During the second half of 2020, breast cancer screenings surpassed the 2019 baseline (P < .001), whereas the other services remained slightly lower than their 2019 levels or were not significantly different.
Overall, however, women were 20% to 30% less likely to receive these services in 2020 than they were in 2019. And once clinics reopened, there was no corresponding increase in services indicating that patients were making up for lost time.
Patients who were up to date on their prior cancer screenings and who rescheduled missed screenings within a year or so probably saw very little impact on their health, Becker said.
“But for patients who were already behind on recommended screenings, or who didn’t reschedule their missed screenings in a timely fashion, it could result in later cancer diagnoses and potentially increased morbidity from breast and cervical cancer screenings,” Becker said.
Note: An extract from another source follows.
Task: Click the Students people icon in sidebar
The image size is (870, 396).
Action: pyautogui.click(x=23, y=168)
Meanwhile, delays in contraception services could result in increased rates of unintended pregnancies, Becker added.
Declines in the utilization of preventive health services were even greater in zip codes with lower average income levels, more non-white residents, or more nonproficient English speakers, which all already saw disparities in care before the pandemic, the researchers said.
For example, women receiving cervical cancer and STD screenings and pharmacy-provided contraception during the post-pandemic period were more likely to live in zip codes with higher per-capita income.
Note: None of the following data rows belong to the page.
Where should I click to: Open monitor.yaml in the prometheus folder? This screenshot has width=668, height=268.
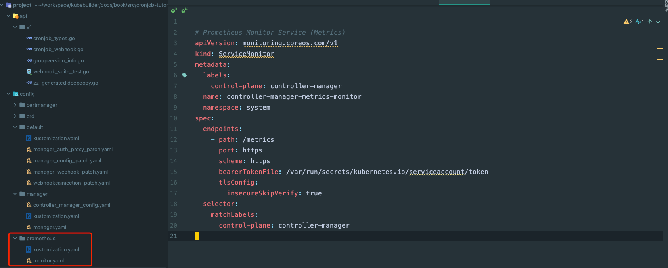click(x=48, y=261)
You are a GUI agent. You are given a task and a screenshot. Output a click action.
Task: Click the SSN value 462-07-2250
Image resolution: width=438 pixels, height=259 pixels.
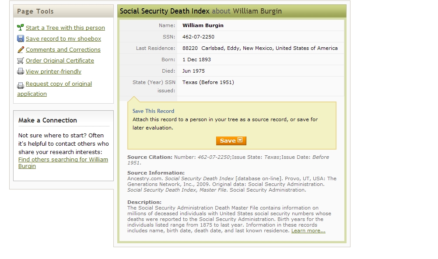[198, 37]
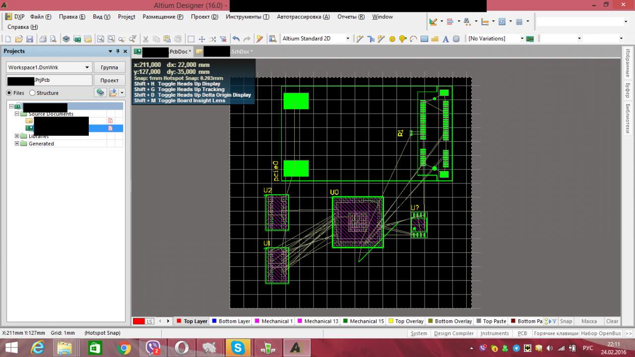This screenshot has height=357, width=635.
Task: Select the Files radio button
Action: [9, 93]
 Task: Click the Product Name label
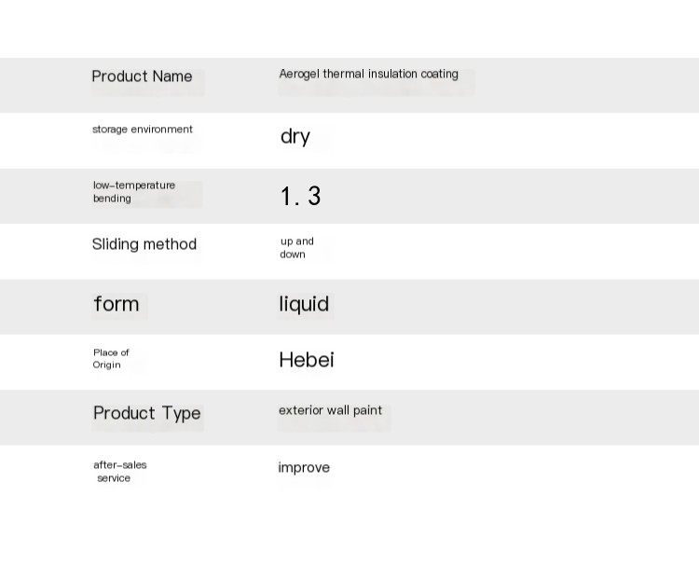click(142, 76)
Also, women receiving breast cancer and STD screenings during the post-pandemic period were more likely to live in zip codes with lower percentages of non-English-proficient speakers and non-white residents.
“Underserved populations, including racial minorities, low-income people and people who don’t speak English well, face enormous structural barriers to easily accessing medical care, including problems with health insurance coverage, affordability of care, and structural racism,” said Becker.
“The results of our study raise the concern that the pandemic may have worsened access for these populations, but our ability to study this in our data was limited, so more work is needed in this area,” she said.
The researchers noted that their data came from a commercial health plan in Michigan, so the study findings may not be generalizable to other states or plans such as Medicaid, Medicare or ACA Marketplace plans. Also, the study did not account for women who lost their health insurance during the pandemic.
Covariates such as income, race/ethnicity and language spoken also were not available, prompting the use of zip codes as proxies as well. Moreover, the data only describe the use of preventive health services through December 2020, meaning there may be additional variations in reporting.
“The next step is to look to other data sources, like survey data, to identify which patients are most behind on screening and to better understand what barriers exist to them accessing it,” Becker said. “And in the longer term, it will be important to track outcomes like cancer diagnoses and unintended pregnancies to see what happens and if they change as a result of the pandemic.”
Becker advised health care providers and systems to identify patients who are not just a little behind on routine screenings but very behind and who would therefore benefit the most from receiving them.
“But realistically, this will be a hard thing for lots of systems to do, both because there are data limitations that can make it difficult to identify these patients and because some providers and health care systems lack the resources or manpower to devote staff to these efforts,” she said.